* _Written exercise_
In the listing below, switch "Send" to "Submit" in the lines between the one holding "This screenshot has width=1200, height=551." and the one holding "Action: pyautogui.click(x=810, y=554)", inclusive, and give back only those lines with nothing else changed.

* _Entries supplied_

::::

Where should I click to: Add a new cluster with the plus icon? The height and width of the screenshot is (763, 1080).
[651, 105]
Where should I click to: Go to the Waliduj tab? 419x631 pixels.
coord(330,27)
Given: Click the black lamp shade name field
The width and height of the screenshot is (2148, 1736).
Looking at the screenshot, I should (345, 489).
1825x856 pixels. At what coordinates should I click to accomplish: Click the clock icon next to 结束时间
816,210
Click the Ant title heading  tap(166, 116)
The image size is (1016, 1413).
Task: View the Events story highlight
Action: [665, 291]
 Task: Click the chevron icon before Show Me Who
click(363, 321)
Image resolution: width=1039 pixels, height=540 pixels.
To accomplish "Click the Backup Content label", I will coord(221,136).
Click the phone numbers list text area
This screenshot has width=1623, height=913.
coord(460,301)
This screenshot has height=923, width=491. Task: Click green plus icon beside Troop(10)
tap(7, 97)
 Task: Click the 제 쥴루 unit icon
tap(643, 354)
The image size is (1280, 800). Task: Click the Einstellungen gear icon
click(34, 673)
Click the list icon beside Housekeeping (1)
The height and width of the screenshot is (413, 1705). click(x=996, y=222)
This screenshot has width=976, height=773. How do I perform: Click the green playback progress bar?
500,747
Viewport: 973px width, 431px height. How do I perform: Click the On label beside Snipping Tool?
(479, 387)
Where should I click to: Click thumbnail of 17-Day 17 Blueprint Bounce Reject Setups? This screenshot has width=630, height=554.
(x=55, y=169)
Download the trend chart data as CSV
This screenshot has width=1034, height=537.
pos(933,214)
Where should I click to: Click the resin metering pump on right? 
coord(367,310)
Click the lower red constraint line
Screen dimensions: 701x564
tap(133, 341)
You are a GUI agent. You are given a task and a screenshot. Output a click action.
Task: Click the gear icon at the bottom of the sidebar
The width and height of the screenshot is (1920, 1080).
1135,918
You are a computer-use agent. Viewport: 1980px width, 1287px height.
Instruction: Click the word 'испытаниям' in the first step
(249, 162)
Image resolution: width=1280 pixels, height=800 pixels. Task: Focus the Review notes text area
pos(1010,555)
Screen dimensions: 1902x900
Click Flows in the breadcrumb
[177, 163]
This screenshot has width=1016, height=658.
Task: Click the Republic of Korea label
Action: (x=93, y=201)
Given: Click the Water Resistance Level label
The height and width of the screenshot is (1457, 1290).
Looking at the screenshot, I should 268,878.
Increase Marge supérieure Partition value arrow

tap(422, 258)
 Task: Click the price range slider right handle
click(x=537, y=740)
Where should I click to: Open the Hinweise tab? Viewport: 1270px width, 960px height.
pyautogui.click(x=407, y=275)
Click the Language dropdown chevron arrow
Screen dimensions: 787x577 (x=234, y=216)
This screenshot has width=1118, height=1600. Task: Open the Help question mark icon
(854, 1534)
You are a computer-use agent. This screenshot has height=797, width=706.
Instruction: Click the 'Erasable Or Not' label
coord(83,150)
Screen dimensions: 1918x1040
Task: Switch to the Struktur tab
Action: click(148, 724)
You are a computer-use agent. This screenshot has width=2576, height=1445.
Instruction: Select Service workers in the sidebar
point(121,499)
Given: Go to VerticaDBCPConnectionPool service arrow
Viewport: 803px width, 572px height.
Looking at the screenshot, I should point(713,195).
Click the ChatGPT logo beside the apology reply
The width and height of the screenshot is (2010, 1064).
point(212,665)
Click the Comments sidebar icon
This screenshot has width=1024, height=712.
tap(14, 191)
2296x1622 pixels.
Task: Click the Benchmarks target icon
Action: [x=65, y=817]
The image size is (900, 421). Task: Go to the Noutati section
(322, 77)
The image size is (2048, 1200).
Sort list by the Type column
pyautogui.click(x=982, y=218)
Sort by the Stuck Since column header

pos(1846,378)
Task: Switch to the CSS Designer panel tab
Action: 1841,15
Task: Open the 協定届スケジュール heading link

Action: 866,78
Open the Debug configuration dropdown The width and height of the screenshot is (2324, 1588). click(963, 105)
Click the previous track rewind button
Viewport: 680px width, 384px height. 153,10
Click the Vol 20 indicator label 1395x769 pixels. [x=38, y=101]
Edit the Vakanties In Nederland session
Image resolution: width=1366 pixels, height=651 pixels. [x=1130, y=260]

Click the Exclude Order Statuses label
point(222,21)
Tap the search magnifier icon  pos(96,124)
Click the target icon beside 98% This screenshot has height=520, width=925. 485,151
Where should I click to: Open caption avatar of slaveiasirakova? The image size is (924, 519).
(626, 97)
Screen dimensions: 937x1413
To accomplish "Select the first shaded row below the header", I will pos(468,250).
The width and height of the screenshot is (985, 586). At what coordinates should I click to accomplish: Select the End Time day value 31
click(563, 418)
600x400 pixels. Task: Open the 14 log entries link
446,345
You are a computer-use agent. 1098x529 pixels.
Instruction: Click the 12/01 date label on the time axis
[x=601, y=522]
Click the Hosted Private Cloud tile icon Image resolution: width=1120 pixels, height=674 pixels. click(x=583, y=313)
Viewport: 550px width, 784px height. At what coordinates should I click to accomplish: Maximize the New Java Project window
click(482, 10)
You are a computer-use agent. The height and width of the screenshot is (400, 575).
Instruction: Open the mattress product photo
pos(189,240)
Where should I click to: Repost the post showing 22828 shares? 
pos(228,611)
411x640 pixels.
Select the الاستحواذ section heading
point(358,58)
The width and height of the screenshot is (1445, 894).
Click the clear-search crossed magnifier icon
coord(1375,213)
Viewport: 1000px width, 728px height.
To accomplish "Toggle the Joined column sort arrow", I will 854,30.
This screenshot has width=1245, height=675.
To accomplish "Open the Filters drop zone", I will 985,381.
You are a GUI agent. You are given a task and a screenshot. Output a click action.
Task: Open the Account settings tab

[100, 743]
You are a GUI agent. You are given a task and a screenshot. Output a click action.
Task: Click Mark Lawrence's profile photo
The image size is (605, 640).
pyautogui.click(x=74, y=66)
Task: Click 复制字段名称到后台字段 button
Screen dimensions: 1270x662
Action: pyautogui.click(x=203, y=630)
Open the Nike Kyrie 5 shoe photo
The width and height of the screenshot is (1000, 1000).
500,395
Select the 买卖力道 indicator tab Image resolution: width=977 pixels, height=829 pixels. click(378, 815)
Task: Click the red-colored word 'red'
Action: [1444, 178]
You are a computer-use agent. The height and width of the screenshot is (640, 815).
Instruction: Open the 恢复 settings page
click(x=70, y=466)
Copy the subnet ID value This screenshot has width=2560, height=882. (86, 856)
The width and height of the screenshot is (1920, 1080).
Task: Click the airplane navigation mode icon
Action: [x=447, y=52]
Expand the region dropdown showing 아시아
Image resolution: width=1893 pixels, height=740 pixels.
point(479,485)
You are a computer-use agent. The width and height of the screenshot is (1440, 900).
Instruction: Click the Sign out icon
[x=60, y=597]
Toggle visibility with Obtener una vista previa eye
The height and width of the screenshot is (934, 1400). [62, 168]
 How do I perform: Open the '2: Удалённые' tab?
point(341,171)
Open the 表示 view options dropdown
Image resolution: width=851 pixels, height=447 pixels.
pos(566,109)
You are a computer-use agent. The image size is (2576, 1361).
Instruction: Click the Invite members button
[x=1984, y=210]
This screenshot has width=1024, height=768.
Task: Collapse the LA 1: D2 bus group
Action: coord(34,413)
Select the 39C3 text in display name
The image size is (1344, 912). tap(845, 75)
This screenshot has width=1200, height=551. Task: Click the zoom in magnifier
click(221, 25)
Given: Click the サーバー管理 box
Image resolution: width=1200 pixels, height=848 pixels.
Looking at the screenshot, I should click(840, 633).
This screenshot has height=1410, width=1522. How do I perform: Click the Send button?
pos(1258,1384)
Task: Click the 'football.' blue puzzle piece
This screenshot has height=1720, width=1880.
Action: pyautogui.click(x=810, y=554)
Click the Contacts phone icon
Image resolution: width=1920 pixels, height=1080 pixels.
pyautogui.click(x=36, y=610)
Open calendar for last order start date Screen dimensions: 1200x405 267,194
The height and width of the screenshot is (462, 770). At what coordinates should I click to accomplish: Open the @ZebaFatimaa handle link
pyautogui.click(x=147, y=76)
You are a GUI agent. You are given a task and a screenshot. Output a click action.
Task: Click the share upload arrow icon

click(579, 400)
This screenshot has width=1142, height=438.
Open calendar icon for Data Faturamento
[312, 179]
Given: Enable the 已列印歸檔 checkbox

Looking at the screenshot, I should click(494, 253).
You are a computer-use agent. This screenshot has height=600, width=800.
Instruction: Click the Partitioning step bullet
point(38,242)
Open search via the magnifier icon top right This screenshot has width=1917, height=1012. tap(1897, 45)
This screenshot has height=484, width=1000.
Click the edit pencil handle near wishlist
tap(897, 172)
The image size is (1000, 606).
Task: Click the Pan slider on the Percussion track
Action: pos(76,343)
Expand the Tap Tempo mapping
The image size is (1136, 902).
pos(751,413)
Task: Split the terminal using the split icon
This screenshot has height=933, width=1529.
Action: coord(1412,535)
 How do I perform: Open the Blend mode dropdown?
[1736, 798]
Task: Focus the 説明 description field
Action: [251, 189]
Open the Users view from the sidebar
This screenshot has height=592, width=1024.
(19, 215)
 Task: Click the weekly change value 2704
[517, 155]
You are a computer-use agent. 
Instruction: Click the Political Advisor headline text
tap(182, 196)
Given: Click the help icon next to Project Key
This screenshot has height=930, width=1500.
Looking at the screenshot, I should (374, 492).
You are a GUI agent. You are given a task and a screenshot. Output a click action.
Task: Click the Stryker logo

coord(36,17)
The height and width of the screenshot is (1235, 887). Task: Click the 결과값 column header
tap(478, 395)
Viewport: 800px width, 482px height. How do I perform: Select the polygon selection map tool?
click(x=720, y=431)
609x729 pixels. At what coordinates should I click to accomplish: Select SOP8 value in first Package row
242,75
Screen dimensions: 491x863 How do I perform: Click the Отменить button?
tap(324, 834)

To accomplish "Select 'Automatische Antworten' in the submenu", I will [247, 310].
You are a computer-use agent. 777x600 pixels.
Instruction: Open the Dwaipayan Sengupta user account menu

::::

* _Solution below_
This screenshot has width=1200, height=551. Task: Click the zoom in magnifier
click(221, 25)
Given: Click the サーバー管理 box
Image resolution: width=1200 pixels, height=848 pixels.
Looking at the screenshot, I should click(840, 633).
This screenshot has height=1410, width=1522. How do I perform: Click the Submit button?
pos(1258,1384)
Task: Click the 'football.' blue puzzle piece
This screenshot has height=1720, width=1880.
Action: pyautogui.click(x=810, y=554)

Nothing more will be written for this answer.